TASK STATEMENT:
Repeat verbatim, and only, the lines of the data below, beginning at the line that contains "Nosotros (68, 2376)" and stopping after the line that contains "[BTT Braguinhas com".

Saved data entries:
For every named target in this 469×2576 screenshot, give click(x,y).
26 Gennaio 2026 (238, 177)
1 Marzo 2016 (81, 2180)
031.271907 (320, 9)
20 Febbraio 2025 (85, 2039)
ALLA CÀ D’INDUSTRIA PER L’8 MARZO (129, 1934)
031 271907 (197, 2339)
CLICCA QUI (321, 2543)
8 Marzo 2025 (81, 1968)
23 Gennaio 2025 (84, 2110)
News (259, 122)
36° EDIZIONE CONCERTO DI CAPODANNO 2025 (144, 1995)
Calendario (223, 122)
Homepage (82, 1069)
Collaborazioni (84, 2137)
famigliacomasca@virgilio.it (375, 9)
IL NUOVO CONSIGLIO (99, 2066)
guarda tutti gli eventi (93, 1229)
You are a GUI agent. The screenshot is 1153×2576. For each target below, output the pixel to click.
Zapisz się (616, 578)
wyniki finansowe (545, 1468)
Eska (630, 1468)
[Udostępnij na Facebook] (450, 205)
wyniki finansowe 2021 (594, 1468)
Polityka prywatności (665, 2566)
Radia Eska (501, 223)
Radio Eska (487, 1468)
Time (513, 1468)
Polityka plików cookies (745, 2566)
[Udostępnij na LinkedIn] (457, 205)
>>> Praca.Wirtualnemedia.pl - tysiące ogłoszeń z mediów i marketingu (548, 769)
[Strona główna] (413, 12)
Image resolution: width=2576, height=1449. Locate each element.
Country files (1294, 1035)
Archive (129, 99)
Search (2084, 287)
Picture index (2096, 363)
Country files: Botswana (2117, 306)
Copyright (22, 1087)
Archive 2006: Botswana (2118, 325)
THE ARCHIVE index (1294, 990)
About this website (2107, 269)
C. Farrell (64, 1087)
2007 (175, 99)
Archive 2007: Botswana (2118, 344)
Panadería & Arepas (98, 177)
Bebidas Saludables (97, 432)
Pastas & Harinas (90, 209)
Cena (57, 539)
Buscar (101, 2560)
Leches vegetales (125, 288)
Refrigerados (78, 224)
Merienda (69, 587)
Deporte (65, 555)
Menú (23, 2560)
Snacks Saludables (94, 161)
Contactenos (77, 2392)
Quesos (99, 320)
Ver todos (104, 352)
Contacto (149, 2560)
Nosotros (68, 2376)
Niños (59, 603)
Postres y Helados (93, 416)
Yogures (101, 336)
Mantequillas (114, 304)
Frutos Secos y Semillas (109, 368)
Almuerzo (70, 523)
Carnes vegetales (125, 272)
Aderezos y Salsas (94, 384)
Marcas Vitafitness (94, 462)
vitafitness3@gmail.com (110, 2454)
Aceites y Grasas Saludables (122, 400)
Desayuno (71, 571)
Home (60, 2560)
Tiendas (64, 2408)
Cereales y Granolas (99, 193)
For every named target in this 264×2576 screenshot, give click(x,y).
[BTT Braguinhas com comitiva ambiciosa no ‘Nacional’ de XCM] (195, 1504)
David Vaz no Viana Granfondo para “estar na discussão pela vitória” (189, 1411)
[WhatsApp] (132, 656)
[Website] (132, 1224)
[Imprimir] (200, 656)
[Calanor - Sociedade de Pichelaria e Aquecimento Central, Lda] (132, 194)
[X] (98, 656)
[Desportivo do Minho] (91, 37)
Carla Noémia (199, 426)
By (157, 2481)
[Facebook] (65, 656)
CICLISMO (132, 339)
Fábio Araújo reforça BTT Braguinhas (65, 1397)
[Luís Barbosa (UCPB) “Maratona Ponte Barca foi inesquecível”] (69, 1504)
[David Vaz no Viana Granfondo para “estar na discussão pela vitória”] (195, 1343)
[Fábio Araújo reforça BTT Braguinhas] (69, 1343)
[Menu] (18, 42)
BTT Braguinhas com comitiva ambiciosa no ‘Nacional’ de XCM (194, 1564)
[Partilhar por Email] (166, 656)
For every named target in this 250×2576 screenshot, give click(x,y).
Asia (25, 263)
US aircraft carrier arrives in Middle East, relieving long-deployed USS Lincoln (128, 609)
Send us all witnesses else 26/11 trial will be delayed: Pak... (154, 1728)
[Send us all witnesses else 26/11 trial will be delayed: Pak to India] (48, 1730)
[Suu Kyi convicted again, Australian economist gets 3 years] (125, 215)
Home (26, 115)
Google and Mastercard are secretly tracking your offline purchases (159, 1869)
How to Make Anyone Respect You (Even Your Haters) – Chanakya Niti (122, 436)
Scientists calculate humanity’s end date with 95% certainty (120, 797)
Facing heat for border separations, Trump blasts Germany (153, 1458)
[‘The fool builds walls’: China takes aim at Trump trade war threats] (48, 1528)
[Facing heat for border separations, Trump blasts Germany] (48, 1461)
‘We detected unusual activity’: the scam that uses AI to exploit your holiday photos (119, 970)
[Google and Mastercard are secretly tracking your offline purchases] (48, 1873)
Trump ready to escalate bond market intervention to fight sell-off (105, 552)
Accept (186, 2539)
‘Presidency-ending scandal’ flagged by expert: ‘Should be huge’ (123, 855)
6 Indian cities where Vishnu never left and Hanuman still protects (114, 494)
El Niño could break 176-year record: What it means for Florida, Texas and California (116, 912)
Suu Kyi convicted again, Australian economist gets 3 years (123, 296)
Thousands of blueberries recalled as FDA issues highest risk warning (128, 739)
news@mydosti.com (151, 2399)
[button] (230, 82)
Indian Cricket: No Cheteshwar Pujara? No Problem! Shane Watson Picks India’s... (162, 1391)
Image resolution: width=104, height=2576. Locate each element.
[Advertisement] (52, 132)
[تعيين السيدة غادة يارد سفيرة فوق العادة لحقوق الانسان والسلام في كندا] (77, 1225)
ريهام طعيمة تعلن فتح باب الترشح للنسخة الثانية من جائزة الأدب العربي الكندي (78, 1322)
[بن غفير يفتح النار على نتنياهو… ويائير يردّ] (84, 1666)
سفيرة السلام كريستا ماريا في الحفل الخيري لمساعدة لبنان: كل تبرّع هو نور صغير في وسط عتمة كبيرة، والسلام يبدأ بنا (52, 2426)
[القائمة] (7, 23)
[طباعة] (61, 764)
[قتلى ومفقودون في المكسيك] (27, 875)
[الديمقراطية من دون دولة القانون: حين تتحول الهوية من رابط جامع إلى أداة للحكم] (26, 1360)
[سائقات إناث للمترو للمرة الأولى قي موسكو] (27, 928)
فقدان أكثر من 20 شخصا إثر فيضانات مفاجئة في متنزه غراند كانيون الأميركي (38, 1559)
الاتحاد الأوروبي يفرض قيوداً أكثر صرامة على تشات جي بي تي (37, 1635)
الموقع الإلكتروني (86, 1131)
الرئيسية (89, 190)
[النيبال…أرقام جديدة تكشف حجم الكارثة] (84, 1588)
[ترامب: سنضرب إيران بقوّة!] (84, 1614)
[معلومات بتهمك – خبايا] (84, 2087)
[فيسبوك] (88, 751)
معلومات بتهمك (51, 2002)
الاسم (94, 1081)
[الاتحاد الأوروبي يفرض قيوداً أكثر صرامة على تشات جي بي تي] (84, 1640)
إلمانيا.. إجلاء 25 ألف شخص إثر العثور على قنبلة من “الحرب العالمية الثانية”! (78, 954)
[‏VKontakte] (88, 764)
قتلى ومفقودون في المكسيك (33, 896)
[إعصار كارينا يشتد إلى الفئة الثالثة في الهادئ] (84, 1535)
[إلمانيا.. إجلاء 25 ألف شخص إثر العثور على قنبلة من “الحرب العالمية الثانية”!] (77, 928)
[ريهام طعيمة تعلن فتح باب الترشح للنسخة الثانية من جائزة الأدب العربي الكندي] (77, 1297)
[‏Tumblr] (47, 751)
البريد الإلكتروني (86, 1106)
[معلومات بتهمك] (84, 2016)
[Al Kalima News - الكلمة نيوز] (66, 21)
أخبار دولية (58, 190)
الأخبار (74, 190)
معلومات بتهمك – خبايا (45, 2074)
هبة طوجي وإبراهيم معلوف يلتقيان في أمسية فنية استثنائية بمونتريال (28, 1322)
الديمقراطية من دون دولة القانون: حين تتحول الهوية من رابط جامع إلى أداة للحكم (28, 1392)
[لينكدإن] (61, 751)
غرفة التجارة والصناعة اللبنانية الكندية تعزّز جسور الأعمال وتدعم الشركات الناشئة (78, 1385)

ANSWER TO THIS TASK:
Nosotros (68, 2376)
Niños (59, 603)
Postres y Helados (93, 416)
Yogures (101, 336)
Mantequillas (114, 304)
Frutos Secos y Semillas (109, 368)
Almuerzo (70, 523)
Carnes vegetales (125, 272)
Aderezos y Salsas (94, 384)
Marcas Vitafitness (94, 462)
vitafitness3@gmail.com (110, 2454)
Aceites y Grasas Saludables (122, 400)
Desayuno (71, 571)
Home (60, 2560)
Tiendas (64, 2408)
Cereales y Granolas (99, 193)
For every named target in this 264×2576 screenshot, give click(x,y).
[BTT Braguinhas com comitiva ambiciosa no ‘Nacional’ de XCM] (195, 1504)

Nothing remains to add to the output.